The move to the Gainesville Renaissance building will give the department about 50% more physical room than it currently has in its assortment of offices and classrooms scattered about the campus, according to Brenau president Anne Skleder. The change in venue will allow the school’s growth to continue to flourish.
“It’s a big space,” Skleder said. “They’ll be able to grow. They’ll be able to have opportunities for events and things that they don’t have now.”
Perhaps most importantly, Brenau’s commitment to elevating the psychology department to a school will open the door for a new doctoral program. As it currently stands, the highest level of education in psychology Brenau offers is a master’s degree, which qualifies graduates to become licensed professional counselors (LPCs).

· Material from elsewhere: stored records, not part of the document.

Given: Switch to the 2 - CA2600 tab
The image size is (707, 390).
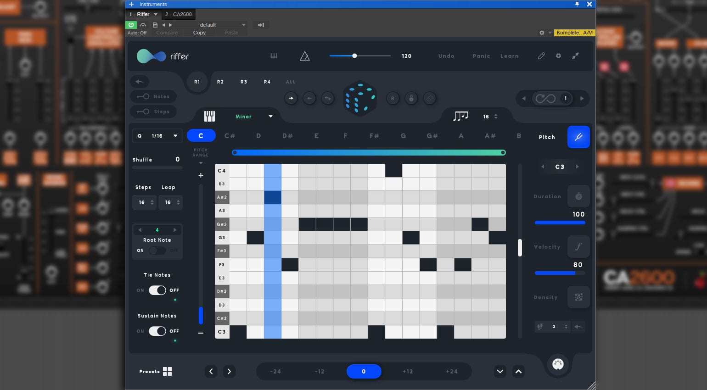Looking at the screenshot, I should 179,14.
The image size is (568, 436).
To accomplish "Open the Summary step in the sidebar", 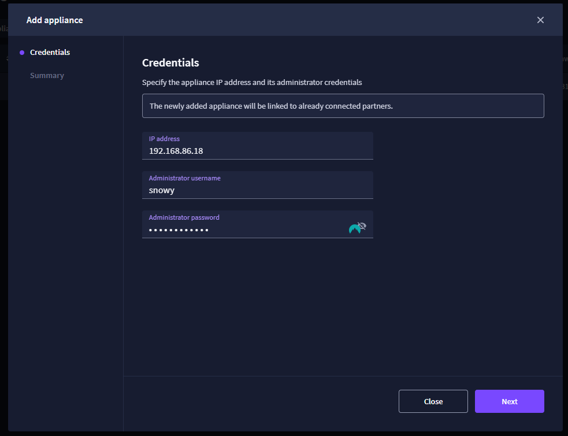I will pos(47,75).
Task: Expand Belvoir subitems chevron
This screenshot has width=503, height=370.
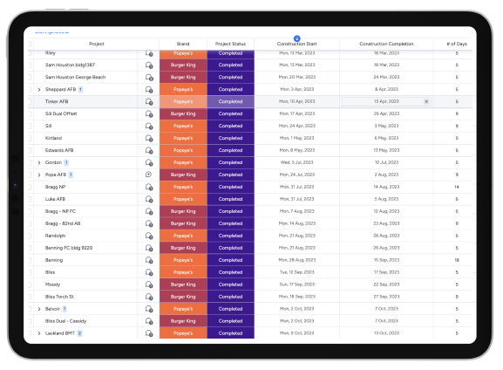Action: point(39,309)
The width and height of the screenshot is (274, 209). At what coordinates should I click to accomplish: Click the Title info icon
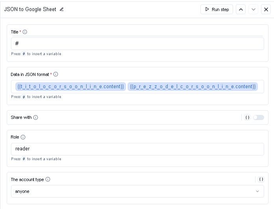tap(25, 32)
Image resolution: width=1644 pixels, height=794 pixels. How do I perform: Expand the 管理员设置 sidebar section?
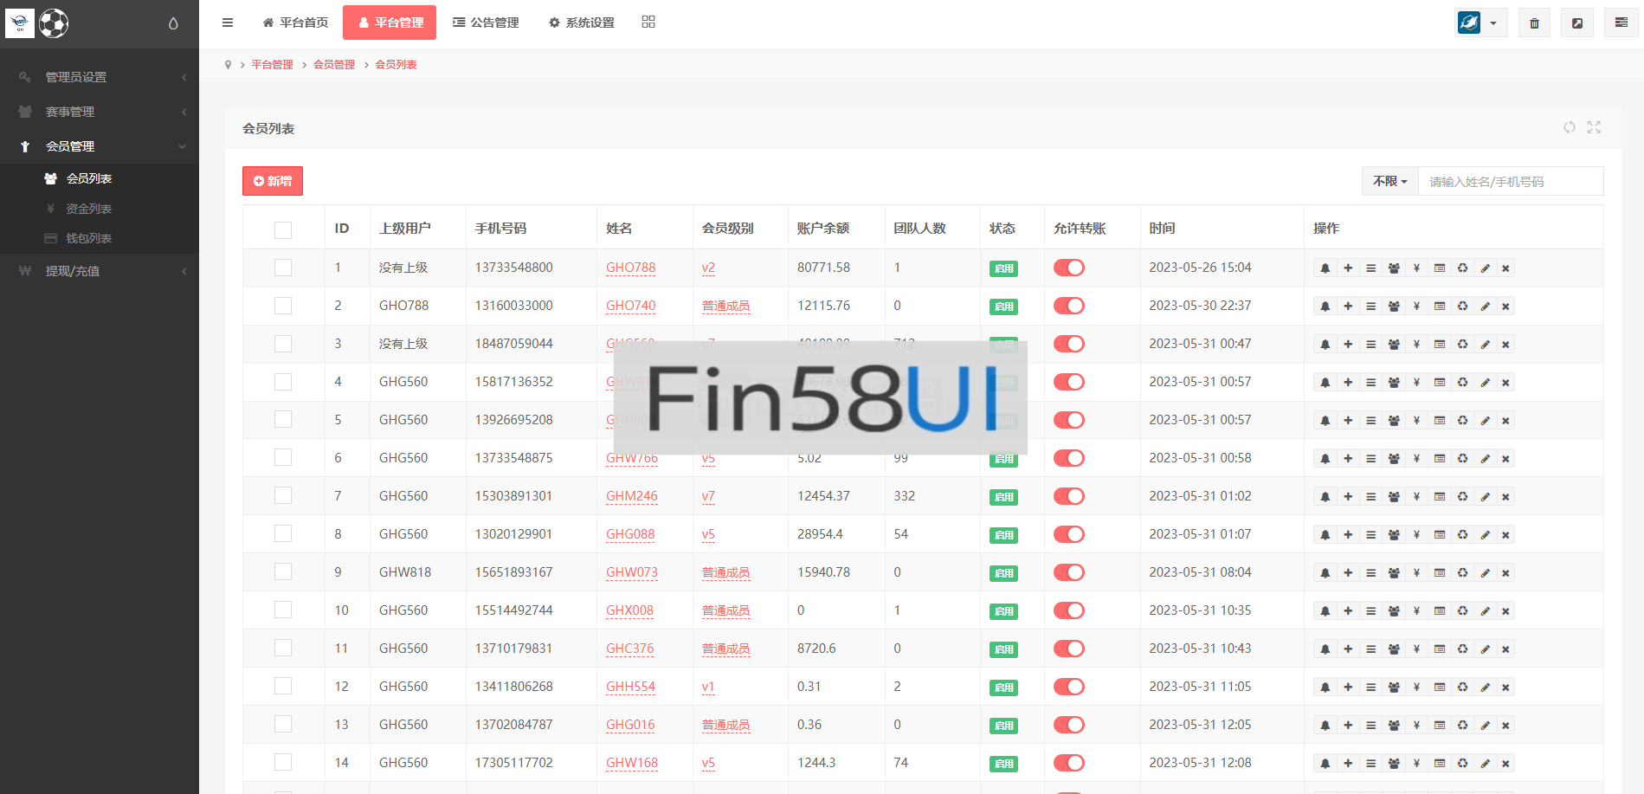click(x=100, y=77)
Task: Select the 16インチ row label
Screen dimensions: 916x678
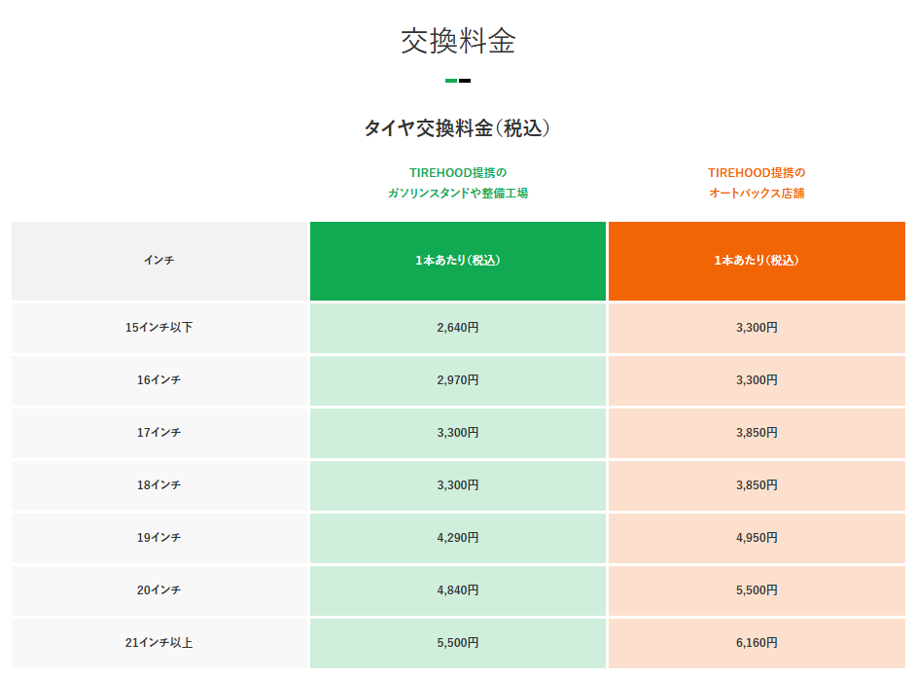Action: [159, 380]
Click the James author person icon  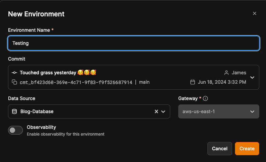(x=226, y=73)
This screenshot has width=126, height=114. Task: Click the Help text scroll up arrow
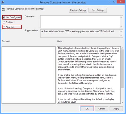(x=122, y=48)
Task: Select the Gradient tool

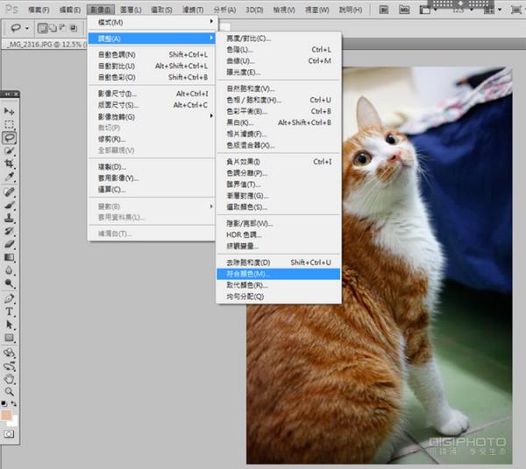Action: pyautogui.click(x=10, y=257)
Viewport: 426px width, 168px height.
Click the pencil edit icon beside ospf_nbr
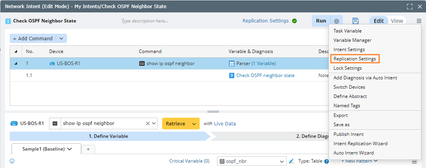[x=291, y=161]
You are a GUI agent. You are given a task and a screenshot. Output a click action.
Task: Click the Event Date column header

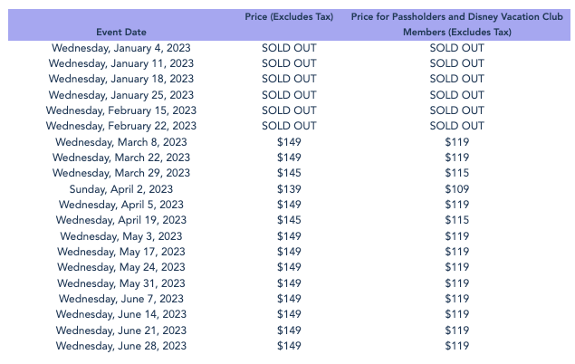pos(121,33)
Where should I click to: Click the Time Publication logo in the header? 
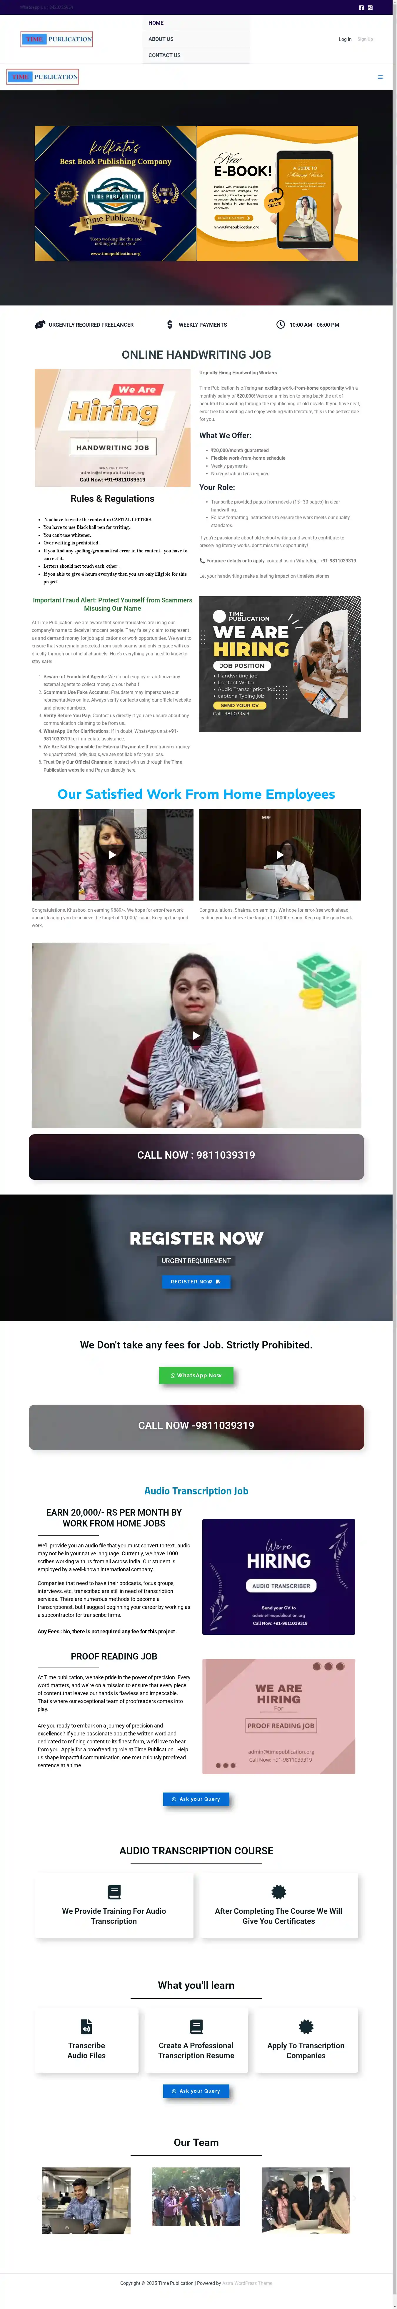pyautogui.click(x=56, y=39)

The new doctoral program will allow Brenau students to become psychologists. According to Battle, doctoral students are typically more involved in research projects that could bring prestige to Brenau as well as help the community. Psychologists are also qualified to perform assessments geared toward diagnosing mental health or behavioral problems — a service that Battle said is always in high demand.
“The psychologists who do assessment in this community always have waiting lists,” she said.
The elevation from a department to school will also help in recruitment of prospective psychology students and faculty according to Battle, as well as increase the school’s presence in a clinical role in the community.
Skleder said she sees the expansion into the new Gainesville Renaissance building as a further integration of Brenau University into the Gainesville community — something that has been a priority of hers since she was named the school’s president a little over a year ago.
“We are delighted for Brenau, through the generosity of the Ivesters, and the creativity of our psychology faculty, to be able to contribute to the growth of Gainesville and Hall County,” Skleder said. “We are in, of and for Gainesville, Hall County, so anything we do that can help the economy of Gainesville, the mental health of Gainesville, Hall County, is something that we really want to contribute to. So we’re so delighted that we’re able to bring this program, to grow this program and to do it right in the heart of Gainesville.”